Глава 32. Береги свою девочку, сын
Она плачет уже третий час. Лежит, уткнувшись в подушку и всхлипывает, все время срываясь на рыдания. Мне уже самому выть хочется от чувства безысходности. Я не понимаю, как ее успокоить. Слова не работают, моя кошка их просто не слышит.
Арина дала ей успокоительные капли, но они тоже ни хрена не помогают!
Выгнал всех, закрыл дверь и лежу рядом с ней, стараясь поддерживать, как могу. Дурак… Это я виноват. Ну сколько бы мы прятались?
Все равно надо было кошку послушать!
Тихо открывается дверь. Арина вносит поднос с двумя чашками горячего чая. Неодобрительно смотрит на меня в кровати Сони. Еще бы было мне дело до ее косых взглядов. Кошка жмется к моему боку, сминает пальчиками рубашку и рыдает. Хватает ртом воздух, судорожно дышит.
— Может врача вызвать? — предлагает Арина. — Ну не дело это. Сонечка, — тянется через меня, гладит мою кошку по спине. — Девочка наша, ну что же это такое. Не плачь.
А для Сони эти слова как спусковой крючок и ее истерика заходит на следующий круг. Растерянно смотрю на Арину. Я правда не понимаю, что мне делать.
— Вызывай, — соглашаюсь.
Пусть уколют ей что-нибудь, чтобы уснула.
Арина вызывает врача, садится на край кровати, толкнув мои ноги, чтобы подвинулся.
— Ты мне можешь объяснить нормально, что произошло?
— Давай потом, — прошу ее.
Мы дожидаемся врача. Он выгоняет нас из комнаты. Минут через десять выходит сам.
— Она уснет сейчас до утра. Подавайте дня три вот эти препараты, — протягивает Арине листочек с названиями. — Дозировка на упаковках. Если лучше не станет, звоните, сведу вас с узким специалистом.
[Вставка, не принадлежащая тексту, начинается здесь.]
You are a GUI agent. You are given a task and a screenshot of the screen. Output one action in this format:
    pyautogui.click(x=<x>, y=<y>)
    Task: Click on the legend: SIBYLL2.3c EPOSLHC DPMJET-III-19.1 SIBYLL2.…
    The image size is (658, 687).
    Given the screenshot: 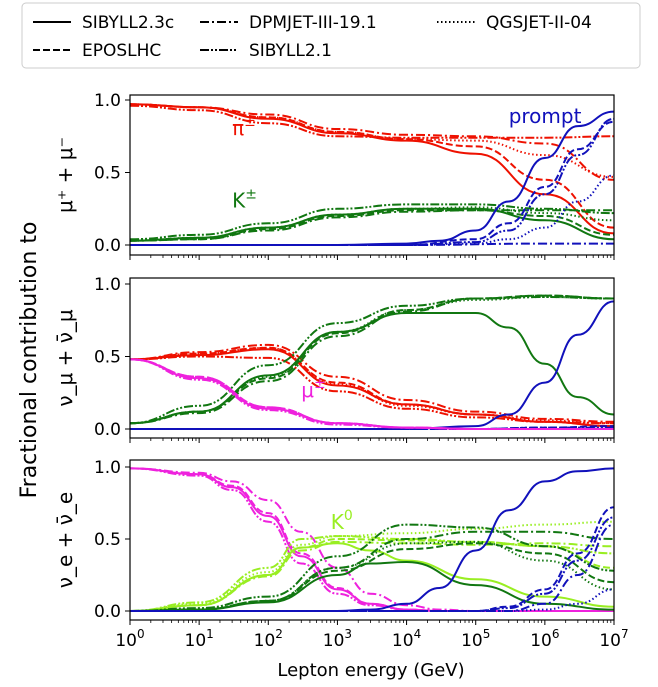 What is the action you would take?
    pyautogui.click(x=331, y=36)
— Спасибо, — жму ему руку. Провожаю.
Хорошо, что отца еще нет. Умоляю Арину не говорить ему о случившемся. Будет очень много вопросов. Мне сейчас совсем не хочется огребать от него за наши отношения с кошкой.
Телефон кидает в меня напоминалкой о запланированной тренировке. И как, блин, ехать?
— Иди, я присмотрю, — Арина все понимает.
— Звони, если проснется, я сразу приеду.
Она улыбается. И вот чего, спрашивается? У меня нервы звенят, а она улыбается. Вопросительно смотрю на нее.
— Тебе очень идет быть влюбленным, мой мальчик. Поезжай, а то опоздаешь. Вернешься, мы с тобой обязательно серьезно поговорим.
— Арин, — закатываю глаза.
— Не обсуждается, — шлепает меня по бедру полотенцем.
Раздраженно застонав, поднимаюсь к себе, быстро закидываю в сумку кроссовки, форму, бутылку для воды. Накидываю куртку и топаю в кабинет отца за ключами от своей любимой машинки.